Longest Balanced Substring I – LeetCode 3713 Explained

Problem in plain terms

You’re given a string s (lowercase English letters). A substring is balanced if every distinct character inside it appears the same number of times. Your task is to return the maximum length of any balanced substring.

Example idea: "abba" is balanced because a appears 2 times and b appears 2 times.

Constraints are small enough (s.length <= 1000) that we can afford an efficient “try all starts” approach.

The key observation

A substring is balanced when all non‑zero frequencies are equal:

Suppose the substring has k distinct characters.
And each appears t times.
Then the substring length is k * t.

Now here’s the trick that makes checking fast:

If we know:

distinct = k (how many different letters we’ve seen in the substring)
maxCount = t (the maximum frequency of any letter in that substring)

Then the substring is balanced if and only if:

length == distinct * maxCount

Why does this work?
All character counts are ≤ maxCount. If the sum of all counts equals distinct * maxCount, then none of them can be smaller than maxCount (otherwise the sum would be smaller). So they must all be exactly maxCount.
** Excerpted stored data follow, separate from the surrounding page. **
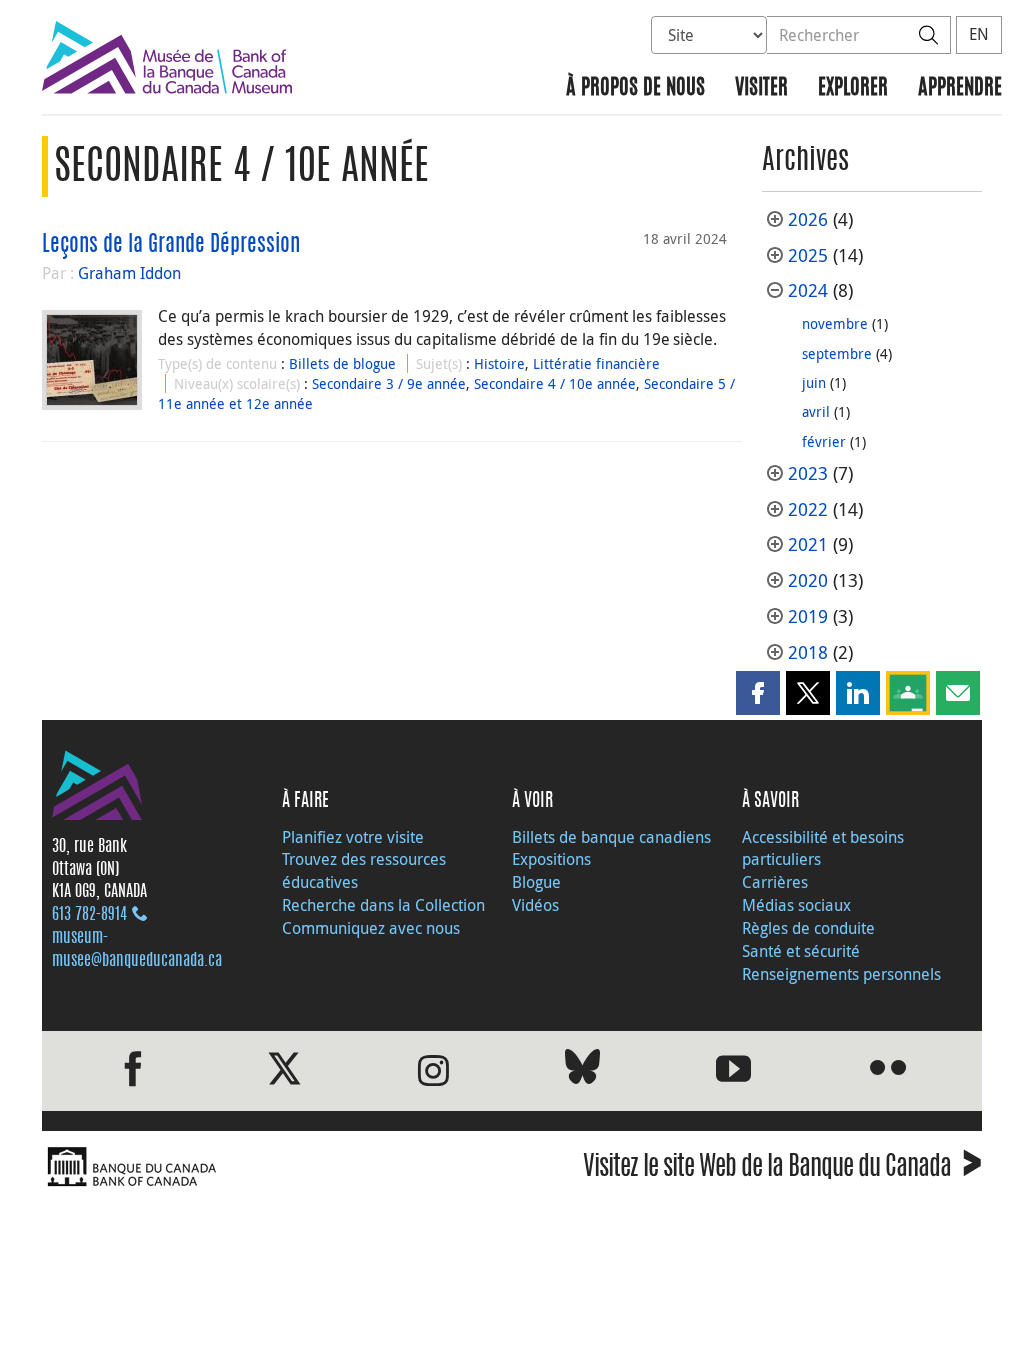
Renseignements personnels (841, 974)
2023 (808, 473)
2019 (808, 616)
This means we don’t need to recompute “min frequency” or compare every letter each time—just maintain distinct and maxCount as we expand the substring.

Approach

We’ll scan all substrings using a simple nested loop:

Pick a start index i
Expand the end index j from i to the end
Maintain:
- freq[26] = frequency of each letter
- distinct = how many letters have frequency > 0
- maxCount = the largest frequency currently in the window
If (j - i + 1) == distinct * maxCount, update the answer.

Because there are only 26 lowercase letters, updates are constant time, and n is only up to 1000.

Walkthrough on a quick example

s = "abbac" → answer is 4, from "abba".

When we consider substring "abba":

frequencies: a=2, b=2
distinct = 2, maxCount = 2
length = 4
distinct * maxCount = 2 * 2 = 4 ✅ balanced

Time and space complexity

Time: O(n^2) (about 500k substring expansions when n=1000)
Space: O(1) (fixed 26-size frequency array)

This is well within limits.

Python solution (clean and fast)

class Solution:
    def longestBalanced(self, s: str) -> int:
        n = len(s)
        ans = 1  # any single character substring is balanced

        for i in range(n):
            freq = [0] * 26
            distinct = 0
            maxCount = 0

            for j in range(i, n):
                idx = ord(s[j]) - ord('a')
                if freq[idx] == 0:
                    distinct += 1
                freq[idx] += 1
                if freq[idx] > maxCount:
                    maxCount = freq[idx]

                length = j - i + 1
                if length == distinct * maxCount:
                    ans = max(ans, length)

        return ans

Common pitfalls

Counting total odds/evens or using prefix sums: doesn’t apply here because the balance is across all distinct characters, not just two types.
Forgetting that 1-character substrings are balanced: because all distinct characters (just one) occur the same number of times.